|M.Sc Student||Schwartz Ido|
|Subject||Life and Coherence Times of the Dark Exciton in|
Semiconductor Quantum Dots
|Department||Department of Physics||Supervisor||Professor David Gershoni|
|Full Thesis text|
The building block for quantum information processing is a reliable two-level system - a ’qubit.’ A candidate qubit must have a long lifetime and a long coherence time, in which its quantum state is not randomized by stochastic interactions with its environment.
In this work, we present measurements and an analytical model that describe such a system - the dark exciton (DE). The DE is composed of an electron-heavy-hole pair with parallel spins confined inside a semiconductor quantum dot. Since its total spin projection is ?2, it is largely optically inactive, and its lifetime is orders of magnitude longer than that of the optically-active bright exciton (BE). Photoluminescence taken at very low excitation intensities allows us to detect a very weak emission from the DE spectral line and thus compare it to the already known properties of the BE. An additional way to determine the DE lifetime is to excite the QD with pulses and observe the DE population at later times, similar to 'classic' lifetime measurements. However, instead of emission from radiative recombination, we observe resonant absorption to a biexcitonic transition originated from the DE.

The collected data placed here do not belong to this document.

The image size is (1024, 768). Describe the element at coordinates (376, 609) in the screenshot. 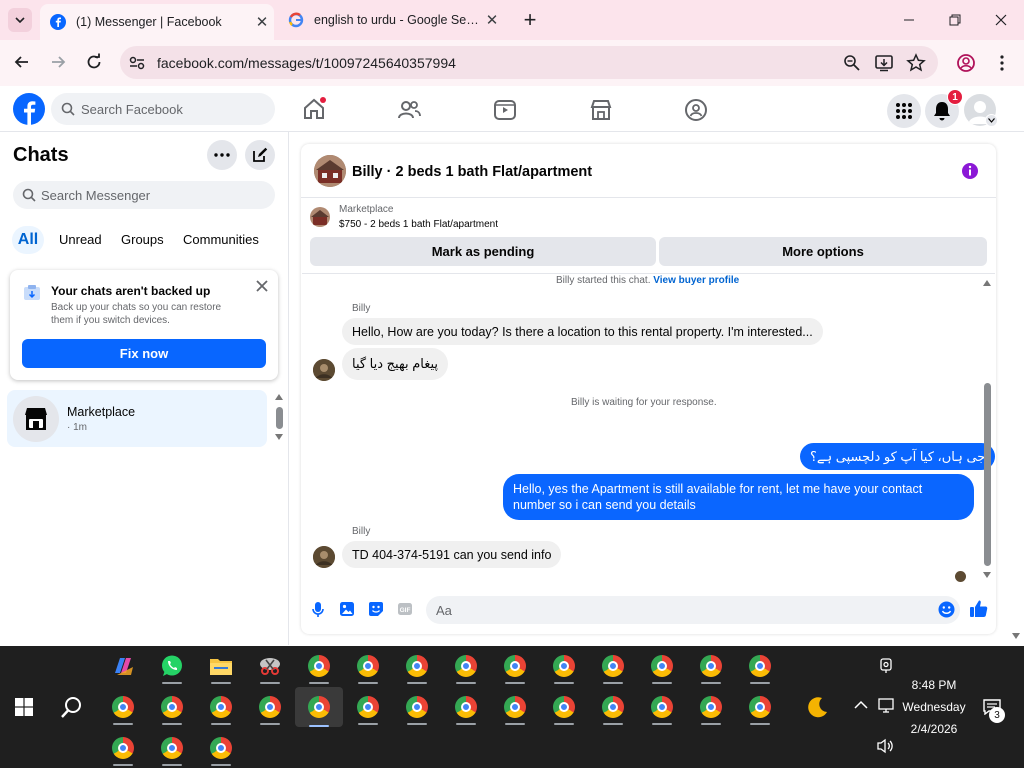

I see `sticker-button` at that location.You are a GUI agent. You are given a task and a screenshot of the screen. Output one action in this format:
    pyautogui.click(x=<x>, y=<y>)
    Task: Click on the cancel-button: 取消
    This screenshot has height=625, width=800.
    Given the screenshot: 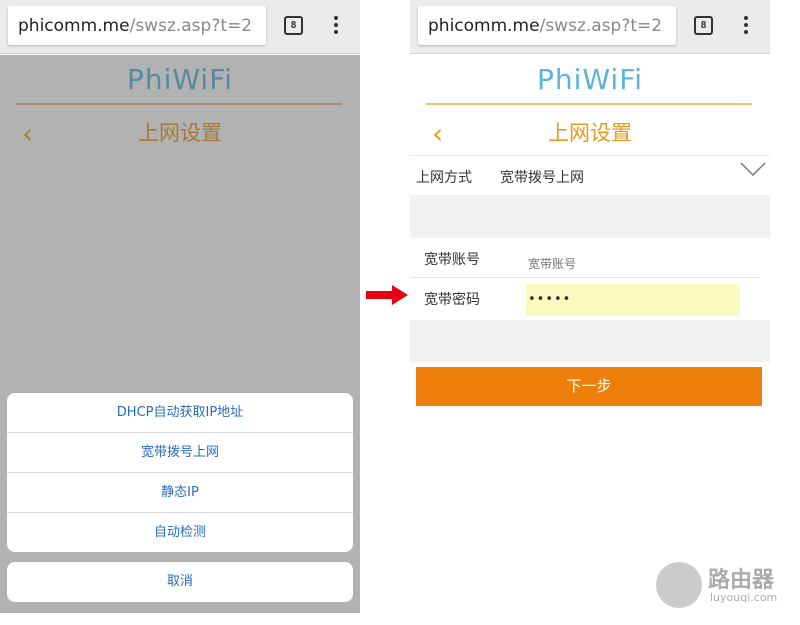 What is the action you would take?
    pyautogui.click(x=180, y=582)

Finally, we developed an all-optical way to measure the presence of a DE and determine its coherent state. The detection of a photon emitted during an optical transition at a certain energy and polarization provides information on both the initial and final states of the transition. The time-dependent correlation between two such detections, i.e. the probability of detecting a photon from one transition conditional on the detection of a photon from another transition at a given earlier time which determines initial conditions, can thus provide information about the dynamics of the system between the two photon detections. Detecting a circularly-polarized photon emitted from a spin-blockaded biexciton state heralds the generation of a dark exciton as a coherent superposition of its two non-degenerate eigenstates. Then the absorption of a photon resonant to the same biexcitonic transition is dependent on the relative angle between the DE spin direction and the polarization of the exciting laser pulse. The absorption magnitude is then directly deduced from the intensity of the emission resulting from the biexciton recombination.
These measurements determined lower bound of about 5 microseconds and 100 nanoseconds for the lifetime and the coherence time of the DE, respectively. To the best of our knowledge the coherence time of the DE has been measured here for the first time.